Receiving acclaim, "Travelin' Soldier" reached number 1 on the Billboard Hot Country Songs chart, then titled the "Hot Country Singles & Tracks" chart.

On November 7, 2025, country singer Cody Johnson released his cover of the song in honor of Veterans Day.

==Content==
The song is a tale about a shy, lonesome, young American soldier who strikes up a conversation and later a correspondence with a young girl during the Vietnam War era. Americana details pervade the lyrics as the song details the correspondence as a relationship forms between the two, despite the insurmountable distance. The last letter from the soldier mentions that "it's gettin' kinda rough over here" and he "won't be able to write for a while" before skipping ahead to a football game at the girl's high school. After the anthem and Lord's Prayer, the local soldiers who died in the war are announced. The soldier's name is on the list, but only the girl, who is there, recognizes his name. She mourns for him as stated in the line "One name read and nobody really cared but a pretty little girl with a bow in her hair."

A version of the song featuring Natalie Maines, Bruce Robison and Robison's wife, Kelly Willis, appears on KGSR's Broadcasts Vol. 13 album.

==Critical reception==
Kevin John Coyne, reviewing the song for Country Universe, rated the song No. 17 on his list of the 201 Greatest Singles of the Decade.
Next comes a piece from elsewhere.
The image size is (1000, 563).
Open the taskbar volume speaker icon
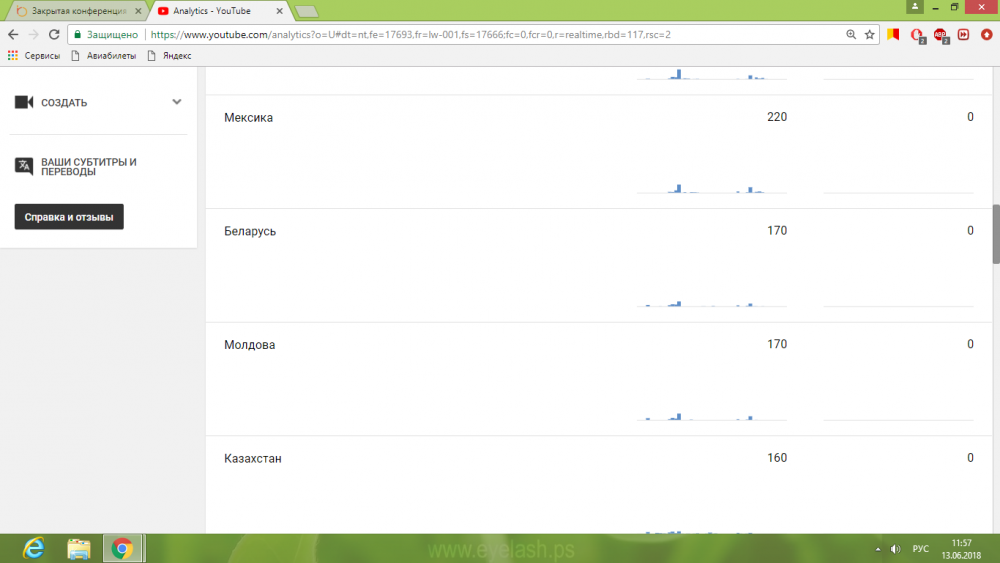pos(894,548)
He stated that "it's the story between the lines that drives home the tragedy, as both main characters have a palpable sense of loneliness that they finally find relief from in one another just before they are ripped permanently apart."

In 2014, Rolling Stone ranked the song at number 150 on its 200 Greatest Country Songs of All Time ranking.

==Charts==
The song debuted at No. 58 on the Hot Country Songs chart on February 16, 2002, based on a live recording from the Country Music Association telecast the previous November, eventually peaking at No. 57. It was not officially released as a single until late 2002, when it peaked at No. 1 on the same chart, in early 2003; additionally, the song charted within the Billboard top 40 of the Hot 100 chart, at the No. 25 spot.

===Weekly charts===

| Chart (2002–2003) | Peak position |
|---|---|
| US Hot Country Songs (Billboard) | 1 |
| US Billboard Hot 100 | 25 |

===Year-end charts===

| Chart (2003) | Position |
|---|---|
| US Country Songs (Billboard) | 48 |

==Certifications==

Certifications
| Region | Certification | Certified units/sales |
| New Zealand (RMNZ) | Platinum | 30,000^{‡} |
| United Kingdom (BPI) | Silver | 200,000^{‡} |
| United States (RIAA) | Platinum | 1,000,000^{‡} |
^{‡} Sales+streaming figures based on certification alone.

==Cody Johnson version==

On November 7, 2025, American country singer Cody Johnson released his cover of the song in honor of the Veterans Day holiday.

=== Charts ===

Chart performance for "Travelin' Soldier"
| Chart (2025–2026) | Peak position |
|---|---|
| Canada (Canadian Hot 100) | 26 |
| Global 200 (Billboard) | 79 |
| New Zealand Hot Singles (RMNZ) | 5 |
| Norway (IFPI Norge) | 58 |
| US Billboard Hot 100 | 12 |
| US Country Airplay (Billboard) | 40 |
| US Hot Country Songs (Billboard) | 2 |

=== Certifications ===

Certifications for "Travelin' Soldier"
| Region | Certification | Certified units/sales |
| United States (RIAA) | Gold | 500,000^{‡} |
^{‡} Sales+streaming figures based on certification alone.